For the Mayor and the Hajji disagree, and Mr. Doncaster and I have no

clear idea, and though doubtless the Stone knows very well it does not

give us much help. What do you think?”

 

She shook her head, and as she did so the Mayor broke once more into

his plea for those whom he sought to serve. But after a while he

stopped.

 

Lord Arglay said, “All this is true and dreadful enough. But even yet I

am not clear what should be done.”

 

“If you are afraid to act-” the Mayor cried out. “No,” Lord Arglay

said, “I do not think I am afraid.” “Then divide the Stone,” the Mayor

exclaimed, “and let me have a part, and do what you will with the

other.”

 

The Hajji made a movement, but Lord Arglay checked him with a hand, and

said, “No, that I will not do; for I am still the Chief Justice—though

I cannot think I shall be so for very long—and it is not in my

judgement to commit any violence upon the Stone.”

 

“Then for God’s sake say what you will do,” the Mayor cried out in

pain, “and put an end to it all.”

 

Lord Arglay stood for a minute in silence, then he began to speak,

slowly and as if he gave judgement from his seat in the Court.

 

“I think there are few among my predecessors,” he said, “who have had

such a matter to decide, and that not by the laws of England or Persia

or any mortal code.
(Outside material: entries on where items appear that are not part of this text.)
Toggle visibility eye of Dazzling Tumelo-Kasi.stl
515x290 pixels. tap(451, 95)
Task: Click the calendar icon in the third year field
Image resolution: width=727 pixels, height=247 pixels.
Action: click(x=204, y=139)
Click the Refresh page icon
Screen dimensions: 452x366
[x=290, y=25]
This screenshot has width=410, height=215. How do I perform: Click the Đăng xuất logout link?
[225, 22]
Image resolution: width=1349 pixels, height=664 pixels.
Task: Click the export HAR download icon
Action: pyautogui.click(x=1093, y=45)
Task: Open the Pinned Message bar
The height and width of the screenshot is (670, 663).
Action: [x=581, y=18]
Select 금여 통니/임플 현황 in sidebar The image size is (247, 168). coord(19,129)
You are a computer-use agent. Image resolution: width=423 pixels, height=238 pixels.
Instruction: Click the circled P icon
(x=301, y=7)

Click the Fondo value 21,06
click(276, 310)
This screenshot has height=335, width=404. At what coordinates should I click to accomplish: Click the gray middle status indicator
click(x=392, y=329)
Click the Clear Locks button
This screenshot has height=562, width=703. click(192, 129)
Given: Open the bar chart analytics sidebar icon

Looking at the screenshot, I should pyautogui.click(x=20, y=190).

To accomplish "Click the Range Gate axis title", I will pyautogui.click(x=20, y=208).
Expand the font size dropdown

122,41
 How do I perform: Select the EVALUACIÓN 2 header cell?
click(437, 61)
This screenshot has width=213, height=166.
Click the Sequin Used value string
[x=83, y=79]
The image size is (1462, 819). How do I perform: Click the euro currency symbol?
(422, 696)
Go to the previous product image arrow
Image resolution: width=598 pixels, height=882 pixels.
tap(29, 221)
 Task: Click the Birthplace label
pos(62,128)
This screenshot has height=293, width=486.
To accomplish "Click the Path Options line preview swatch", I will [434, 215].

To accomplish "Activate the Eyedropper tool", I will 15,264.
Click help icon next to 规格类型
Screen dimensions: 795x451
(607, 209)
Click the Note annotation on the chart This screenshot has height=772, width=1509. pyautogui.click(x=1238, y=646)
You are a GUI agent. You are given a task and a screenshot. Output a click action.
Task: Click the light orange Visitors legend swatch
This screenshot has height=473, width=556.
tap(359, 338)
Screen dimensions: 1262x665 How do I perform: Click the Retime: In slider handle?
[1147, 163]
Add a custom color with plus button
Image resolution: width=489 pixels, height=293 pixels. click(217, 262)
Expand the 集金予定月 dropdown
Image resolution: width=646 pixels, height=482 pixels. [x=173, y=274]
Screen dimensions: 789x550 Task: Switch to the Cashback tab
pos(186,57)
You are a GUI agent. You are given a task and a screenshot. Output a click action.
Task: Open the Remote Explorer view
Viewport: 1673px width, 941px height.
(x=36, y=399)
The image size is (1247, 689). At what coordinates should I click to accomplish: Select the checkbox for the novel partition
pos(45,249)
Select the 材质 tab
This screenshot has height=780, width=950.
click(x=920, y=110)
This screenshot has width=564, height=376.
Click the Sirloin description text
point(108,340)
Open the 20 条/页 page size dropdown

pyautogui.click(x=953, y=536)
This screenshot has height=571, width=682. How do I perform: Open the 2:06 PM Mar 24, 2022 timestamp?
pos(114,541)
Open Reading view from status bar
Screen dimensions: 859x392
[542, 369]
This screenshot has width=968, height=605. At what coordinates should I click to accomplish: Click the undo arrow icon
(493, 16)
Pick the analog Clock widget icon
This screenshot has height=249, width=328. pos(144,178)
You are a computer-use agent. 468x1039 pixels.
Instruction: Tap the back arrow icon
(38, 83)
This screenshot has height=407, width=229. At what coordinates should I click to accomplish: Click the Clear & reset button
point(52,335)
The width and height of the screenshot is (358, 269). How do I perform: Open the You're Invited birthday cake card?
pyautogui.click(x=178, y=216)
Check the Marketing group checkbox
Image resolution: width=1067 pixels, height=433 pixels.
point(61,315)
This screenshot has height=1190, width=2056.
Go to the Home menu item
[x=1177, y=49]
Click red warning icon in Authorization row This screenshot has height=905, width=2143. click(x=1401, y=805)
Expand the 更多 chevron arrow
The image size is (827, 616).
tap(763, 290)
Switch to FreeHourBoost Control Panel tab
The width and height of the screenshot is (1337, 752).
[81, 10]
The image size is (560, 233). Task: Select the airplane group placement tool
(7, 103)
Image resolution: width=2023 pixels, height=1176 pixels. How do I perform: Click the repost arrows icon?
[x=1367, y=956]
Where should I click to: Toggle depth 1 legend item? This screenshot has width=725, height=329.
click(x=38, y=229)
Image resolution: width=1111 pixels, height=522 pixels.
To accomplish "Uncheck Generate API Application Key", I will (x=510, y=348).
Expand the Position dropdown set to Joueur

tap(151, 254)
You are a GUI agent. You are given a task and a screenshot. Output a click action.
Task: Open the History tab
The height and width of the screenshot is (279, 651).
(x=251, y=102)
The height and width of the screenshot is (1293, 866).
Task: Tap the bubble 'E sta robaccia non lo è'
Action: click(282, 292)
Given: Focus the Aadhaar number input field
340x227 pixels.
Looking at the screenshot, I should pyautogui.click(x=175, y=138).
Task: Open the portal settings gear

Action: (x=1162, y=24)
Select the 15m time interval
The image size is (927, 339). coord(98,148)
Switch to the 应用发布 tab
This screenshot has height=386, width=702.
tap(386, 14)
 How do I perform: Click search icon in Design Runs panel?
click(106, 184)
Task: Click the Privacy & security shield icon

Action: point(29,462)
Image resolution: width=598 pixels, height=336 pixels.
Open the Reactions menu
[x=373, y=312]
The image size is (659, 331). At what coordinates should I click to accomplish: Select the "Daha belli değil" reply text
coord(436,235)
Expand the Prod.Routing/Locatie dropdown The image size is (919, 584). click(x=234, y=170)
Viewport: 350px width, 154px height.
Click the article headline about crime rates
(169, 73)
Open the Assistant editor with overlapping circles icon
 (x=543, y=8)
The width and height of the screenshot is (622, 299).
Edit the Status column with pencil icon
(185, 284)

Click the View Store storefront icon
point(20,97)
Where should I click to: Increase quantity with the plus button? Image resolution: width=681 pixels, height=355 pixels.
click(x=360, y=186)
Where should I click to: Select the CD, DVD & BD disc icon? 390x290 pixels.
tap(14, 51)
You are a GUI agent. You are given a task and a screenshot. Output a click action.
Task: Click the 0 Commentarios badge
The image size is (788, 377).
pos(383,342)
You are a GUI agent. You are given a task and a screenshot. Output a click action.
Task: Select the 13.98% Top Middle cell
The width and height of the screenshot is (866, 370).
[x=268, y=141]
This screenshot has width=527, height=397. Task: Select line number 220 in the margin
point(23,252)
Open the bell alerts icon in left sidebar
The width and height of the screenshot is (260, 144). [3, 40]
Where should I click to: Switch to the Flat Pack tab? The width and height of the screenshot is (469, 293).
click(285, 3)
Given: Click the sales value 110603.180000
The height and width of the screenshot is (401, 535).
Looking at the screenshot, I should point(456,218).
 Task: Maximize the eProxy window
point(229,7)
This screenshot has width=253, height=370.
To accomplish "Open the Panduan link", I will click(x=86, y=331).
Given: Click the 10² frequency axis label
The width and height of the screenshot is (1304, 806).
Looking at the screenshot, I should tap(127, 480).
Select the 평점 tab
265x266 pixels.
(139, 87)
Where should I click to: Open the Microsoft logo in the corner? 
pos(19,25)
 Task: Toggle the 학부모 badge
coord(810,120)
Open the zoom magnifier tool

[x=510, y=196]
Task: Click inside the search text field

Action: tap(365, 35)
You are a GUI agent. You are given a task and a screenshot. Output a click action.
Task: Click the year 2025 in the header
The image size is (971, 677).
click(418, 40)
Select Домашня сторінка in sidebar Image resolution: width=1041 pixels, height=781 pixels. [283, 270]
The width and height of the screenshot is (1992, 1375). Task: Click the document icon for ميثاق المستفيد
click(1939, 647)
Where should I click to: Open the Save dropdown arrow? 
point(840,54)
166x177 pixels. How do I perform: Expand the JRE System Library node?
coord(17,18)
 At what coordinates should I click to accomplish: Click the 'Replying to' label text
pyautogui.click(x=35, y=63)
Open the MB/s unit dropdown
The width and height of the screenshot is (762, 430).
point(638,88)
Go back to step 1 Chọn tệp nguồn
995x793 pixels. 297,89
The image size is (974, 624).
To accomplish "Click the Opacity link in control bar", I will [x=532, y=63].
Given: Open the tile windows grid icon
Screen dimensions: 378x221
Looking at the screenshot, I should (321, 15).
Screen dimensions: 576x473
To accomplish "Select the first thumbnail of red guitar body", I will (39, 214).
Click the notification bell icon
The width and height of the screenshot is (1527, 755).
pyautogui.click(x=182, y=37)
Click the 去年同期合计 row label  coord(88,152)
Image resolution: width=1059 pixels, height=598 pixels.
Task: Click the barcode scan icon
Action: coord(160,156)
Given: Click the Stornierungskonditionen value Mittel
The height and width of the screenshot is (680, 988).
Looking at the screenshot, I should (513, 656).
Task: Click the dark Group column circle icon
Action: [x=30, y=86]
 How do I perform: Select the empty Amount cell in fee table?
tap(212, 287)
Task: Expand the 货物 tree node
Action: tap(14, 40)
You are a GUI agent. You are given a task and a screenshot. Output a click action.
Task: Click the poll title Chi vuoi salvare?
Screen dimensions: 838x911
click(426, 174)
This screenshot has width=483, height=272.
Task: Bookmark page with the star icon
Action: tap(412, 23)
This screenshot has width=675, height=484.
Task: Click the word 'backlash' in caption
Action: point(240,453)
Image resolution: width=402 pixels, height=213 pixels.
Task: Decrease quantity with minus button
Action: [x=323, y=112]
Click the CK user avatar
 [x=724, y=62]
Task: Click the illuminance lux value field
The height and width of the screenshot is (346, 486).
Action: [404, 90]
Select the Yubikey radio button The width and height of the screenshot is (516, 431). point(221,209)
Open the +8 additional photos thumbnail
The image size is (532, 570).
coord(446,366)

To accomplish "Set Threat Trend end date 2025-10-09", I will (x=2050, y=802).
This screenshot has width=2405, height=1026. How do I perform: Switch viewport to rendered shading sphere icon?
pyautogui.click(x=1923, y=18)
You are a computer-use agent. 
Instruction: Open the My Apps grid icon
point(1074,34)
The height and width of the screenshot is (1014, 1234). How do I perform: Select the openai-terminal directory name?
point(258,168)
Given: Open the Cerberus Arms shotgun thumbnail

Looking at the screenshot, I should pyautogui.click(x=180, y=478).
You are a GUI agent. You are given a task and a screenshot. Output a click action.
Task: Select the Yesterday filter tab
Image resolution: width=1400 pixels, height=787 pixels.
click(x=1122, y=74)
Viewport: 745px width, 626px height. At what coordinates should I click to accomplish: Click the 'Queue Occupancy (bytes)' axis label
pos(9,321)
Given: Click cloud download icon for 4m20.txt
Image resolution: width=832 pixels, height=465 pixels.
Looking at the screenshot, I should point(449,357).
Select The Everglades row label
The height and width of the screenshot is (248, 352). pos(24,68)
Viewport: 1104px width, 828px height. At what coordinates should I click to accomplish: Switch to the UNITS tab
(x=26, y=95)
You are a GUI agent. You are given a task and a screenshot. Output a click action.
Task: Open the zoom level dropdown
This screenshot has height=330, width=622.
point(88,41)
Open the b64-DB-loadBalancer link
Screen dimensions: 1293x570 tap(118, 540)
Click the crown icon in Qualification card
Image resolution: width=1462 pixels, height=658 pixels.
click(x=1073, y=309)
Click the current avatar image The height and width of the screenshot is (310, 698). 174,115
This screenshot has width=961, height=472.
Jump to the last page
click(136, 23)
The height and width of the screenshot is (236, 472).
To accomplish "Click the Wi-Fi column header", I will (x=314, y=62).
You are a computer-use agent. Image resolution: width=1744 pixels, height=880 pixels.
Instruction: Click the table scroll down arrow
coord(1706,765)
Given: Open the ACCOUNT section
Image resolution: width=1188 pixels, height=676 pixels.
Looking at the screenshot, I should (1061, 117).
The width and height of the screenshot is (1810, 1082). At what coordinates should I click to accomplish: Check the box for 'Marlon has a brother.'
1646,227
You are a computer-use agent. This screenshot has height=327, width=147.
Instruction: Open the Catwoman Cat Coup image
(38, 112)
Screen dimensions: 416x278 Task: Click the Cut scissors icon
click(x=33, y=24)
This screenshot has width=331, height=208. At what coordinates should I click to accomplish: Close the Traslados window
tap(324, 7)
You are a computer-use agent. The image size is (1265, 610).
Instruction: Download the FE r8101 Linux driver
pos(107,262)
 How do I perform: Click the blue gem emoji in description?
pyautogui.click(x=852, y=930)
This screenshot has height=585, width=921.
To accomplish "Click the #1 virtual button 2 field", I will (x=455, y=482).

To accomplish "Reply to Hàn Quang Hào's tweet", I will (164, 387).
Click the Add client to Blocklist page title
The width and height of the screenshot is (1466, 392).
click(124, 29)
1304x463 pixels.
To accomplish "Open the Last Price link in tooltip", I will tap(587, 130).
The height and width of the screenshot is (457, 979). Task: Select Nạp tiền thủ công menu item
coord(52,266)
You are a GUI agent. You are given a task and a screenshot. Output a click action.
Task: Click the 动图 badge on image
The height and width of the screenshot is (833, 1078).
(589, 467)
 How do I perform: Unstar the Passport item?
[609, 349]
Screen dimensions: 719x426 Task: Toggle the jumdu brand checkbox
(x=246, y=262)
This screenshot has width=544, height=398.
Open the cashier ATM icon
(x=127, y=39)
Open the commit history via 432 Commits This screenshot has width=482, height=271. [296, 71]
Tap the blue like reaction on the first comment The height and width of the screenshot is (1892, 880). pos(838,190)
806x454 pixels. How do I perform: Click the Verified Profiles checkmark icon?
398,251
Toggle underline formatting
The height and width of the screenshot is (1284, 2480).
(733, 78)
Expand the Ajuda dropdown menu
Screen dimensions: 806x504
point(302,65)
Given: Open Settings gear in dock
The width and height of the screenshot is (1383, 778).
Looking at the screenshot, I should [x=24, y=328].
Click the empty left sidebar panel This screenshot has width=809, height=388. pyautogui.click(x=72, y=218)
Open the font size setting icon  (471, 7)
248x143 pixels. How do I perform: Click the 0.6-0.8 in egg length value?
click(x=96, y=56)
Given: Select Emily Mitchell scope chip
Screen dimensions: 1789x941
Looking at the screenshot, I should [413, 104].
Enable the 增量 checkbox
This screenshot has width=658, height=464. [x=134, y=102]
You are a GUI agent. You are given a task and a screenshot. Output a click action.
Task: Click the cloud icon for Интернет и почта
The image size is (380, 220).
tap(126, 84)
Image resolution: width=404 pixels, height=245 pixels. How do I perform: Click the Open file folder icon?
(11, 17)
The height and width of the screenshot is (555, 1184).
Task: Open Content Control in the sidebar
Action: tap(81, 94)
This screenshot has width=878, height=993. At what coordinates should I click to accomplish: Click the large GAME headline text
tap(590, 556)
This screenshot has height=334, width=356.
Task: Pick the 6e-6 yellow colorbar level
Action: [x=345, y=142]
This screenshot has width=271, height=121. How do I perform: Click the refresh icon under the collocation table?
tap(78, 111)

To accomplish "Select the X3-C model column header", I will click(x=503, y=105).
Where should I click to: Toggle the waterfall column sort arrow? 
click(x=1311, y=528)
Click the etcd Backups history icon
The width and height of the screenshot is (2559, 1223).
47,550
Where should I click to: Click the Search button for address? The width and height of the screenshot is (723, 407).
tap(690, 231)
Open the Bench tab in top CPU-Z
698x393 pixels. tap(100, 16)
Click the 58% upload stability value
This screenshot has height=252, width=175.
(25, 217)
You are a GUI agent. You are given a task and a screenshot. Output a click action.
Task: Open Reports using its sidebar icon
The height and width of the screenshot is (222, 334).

But God forbid that when even such a matter is set

before us we should not speak what we may. For if this is a matter of

claimants then even those very terrible opposites shall abide the

judgement of the Court to which chance, or it may be something more

than chance, has brought them, as it was said in one of the myths of

our race that a god was content to submit to the word of the Roman law.

But it is not in our habit to wash our hands of these things, whatever

god or people come before us. Also this is a question, it seems,

between God and the people. It is a very dreadful thing to refuse

health to, the sick—but it is more tragic still to loose upon earth

that which does not belong to the earth, or if it does only upon its

own conditions and after its own mode. Therefore I would not compel the

Stone to act or ask any grace from it that it did not naturally give.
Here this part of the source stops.